■ Short exercise ■
Beginning with the line that contains "This screenshot has width=150, height=112." and ending with the line that contains "coord(1930,1381)", lay out the rows below as a numbered list, including both of those lines and omitting any blank lines.

** Start **

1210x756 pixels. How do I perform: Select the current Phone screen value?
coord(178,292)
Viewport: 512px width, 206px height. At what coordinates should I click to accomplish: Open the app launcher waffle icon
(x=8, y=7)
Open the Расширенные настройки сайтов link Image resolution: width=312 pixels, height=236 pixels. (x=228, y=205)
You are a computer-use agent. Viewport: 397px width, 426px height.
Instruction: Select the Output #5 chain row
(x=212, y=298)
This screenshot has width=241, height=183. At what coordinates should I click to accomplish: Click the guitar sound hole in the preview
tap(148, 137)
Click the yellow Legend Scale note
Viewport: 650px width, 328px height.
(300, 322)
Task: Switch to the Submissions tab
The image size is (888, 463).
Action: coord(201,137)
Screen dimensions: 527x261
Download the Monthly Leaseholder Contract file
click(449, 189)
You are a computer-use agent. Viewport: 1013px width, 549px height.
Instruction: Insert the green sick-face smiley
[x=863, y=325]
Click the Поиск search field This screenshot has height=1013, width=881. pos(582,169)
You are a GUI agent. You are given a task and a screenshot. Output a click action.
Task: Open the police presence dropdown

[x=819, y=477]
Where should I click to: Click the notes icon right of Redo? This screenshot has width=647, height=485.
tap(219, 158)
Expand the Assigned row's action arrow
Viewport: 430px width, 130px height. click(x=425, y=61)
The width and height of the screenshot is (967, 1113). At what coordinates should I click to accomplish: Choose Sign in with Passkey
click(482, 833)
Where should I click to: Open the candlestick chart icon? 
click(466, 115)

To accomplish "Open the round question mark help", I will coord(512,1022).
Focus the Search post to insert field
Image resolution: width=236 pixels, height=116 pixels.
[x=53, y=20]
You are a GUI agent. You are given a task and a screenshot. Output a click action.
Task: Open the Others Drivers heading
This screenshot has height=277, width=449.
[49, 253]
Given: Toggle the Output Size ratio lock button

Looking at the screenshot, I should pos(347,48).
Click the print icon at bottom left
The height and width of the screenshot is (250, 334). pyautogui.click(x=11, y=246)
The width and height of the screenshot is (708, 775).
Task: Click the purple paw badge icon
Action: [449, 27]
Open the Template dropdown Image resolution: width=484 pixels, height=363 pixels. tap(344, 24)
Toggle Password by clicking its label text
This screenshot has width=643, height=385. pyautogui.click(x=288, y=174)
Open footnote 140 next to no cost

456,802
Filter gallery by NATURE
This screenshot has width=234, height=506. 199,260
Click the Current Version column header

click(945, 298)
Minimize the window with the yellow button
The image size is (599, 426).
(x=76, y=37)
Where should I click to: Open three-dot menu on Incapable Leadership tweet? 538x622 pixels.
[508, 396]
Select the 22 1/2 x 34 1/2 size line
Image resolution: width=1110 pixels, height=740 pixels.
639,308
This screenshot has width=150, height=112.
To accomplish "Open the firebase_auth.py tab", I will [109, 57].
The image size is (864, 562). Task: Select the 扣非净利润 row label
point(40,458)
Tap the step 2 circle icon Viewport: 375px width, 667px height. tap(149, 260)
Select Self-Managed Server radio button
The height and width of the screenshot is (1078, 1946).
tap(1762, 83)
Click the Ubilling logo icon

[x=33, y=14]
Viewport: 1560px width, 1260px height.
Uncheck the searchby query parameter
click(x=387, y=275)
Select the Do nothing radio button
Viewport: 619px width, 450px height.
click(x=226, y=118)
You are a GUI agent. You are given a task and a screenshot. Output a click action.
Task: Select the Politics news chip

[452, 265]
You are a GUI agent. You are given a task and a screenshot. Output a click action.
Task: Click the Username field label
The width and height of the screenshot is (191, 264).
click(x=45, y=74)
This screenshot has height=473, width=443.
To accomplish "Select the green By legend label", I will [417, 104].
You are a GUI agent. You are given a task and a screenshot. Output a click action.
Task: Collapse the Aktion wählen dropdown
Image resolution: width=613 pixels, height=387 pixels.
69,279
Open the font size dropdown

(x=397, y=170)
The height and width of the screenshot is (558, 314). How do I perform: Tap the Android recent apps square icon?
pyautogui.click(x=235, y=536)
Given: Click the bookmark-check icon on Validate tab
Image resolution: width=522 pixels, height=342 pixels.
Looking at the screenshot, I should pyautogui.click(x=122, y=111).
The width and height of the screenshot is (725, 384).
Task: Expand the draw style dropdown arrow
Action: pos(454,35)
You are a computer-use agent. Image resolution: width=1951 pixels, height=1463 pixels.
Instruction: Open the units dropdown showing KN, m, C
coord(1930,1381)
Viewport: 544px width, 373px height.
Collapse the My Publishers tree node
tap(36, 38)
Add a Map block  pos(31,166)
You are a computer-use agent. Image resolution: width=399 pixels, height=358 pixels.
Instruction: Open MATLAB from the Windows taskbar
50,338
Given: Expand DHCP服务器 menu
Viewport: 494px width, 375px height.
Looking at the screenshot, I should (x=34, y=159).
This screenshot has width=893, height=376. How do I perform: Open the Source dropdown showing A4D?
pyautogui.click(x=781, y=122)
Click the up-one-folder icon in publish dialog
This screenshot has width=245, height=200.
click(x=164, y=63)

** End **

■ Expected answer ■
1. This screenshot has width=150, height=112.
2. To accomplish "Open the firebase_auth.py tab", I will [109, 57].
3. The image size is (864, 562). Task: Select the 扣非净利润 row label
4. point(40,458)
5. Tap the step 2 circle icon Viewport: 375px width, 667px height. tap(149, 260)
6. Select Self-Managed Server radio button
7. The height and width of the screenshot is (1078, 1946).
8. tap(1762, 83)
9. Click the Ubilling logo icon
10. [x=33, y=14]
11. Viewport: 1560px width, 1260px height.
12. Uncheck the searchby query parameter
13. click(x=387, y=275)
14. Select the Do nothing radio button
15. Viewport: 619px width, 450px height.
16. click(x=226, y=118)
17. You are a GUI agent. You are given a task and a screenshot. Output a click action.
18. Task: Select the Politics news chip
19. [452, 265]
20. You are a GUI agent. You are given a task and a screenshot. Output a click action.
21. Task: Click the Username field label
22. The width and height of the screenshot is (191, 264).
23. click(x=45, y=74)
24. This screenshot has height=473, width=443.
25. To accomplish "Select the green By legend label", I will [417, 104].
26. You are a GUI agent. You are given a task and a screenshot. Output a click action.
27. Task: Collapse the Aktion wählen dropdown
28. Image resolution: width=613 pixels, height=387 pixels.
29. 69,279
30. Open the font size dropdown
31. (x=397, y=170)
32. The height and width of the screenshot is (558, 314). How do I perform: Tap the Android recent apps square icon?
33. pyautogui.click(x=235, y=536)
34. Given: Click the bookmark-check icon on Validate tab
35. Image resolution: width=522 pixels, height=342 pixels.
36. Looking at the screenshot, I should pyautogui.click(x=122, y=111).
37. The width and height of the screenshot is (725, 384).
38. Task: Expand the draw style dropdown arrow
39. Action: pos(454,35)
40. You are a computer-use agent. Image resolution: width=1951 pixels, height=1463 pixels.
41. Instruction: Open the units dropdown showing KN, m, C
42. coord(1930,1381)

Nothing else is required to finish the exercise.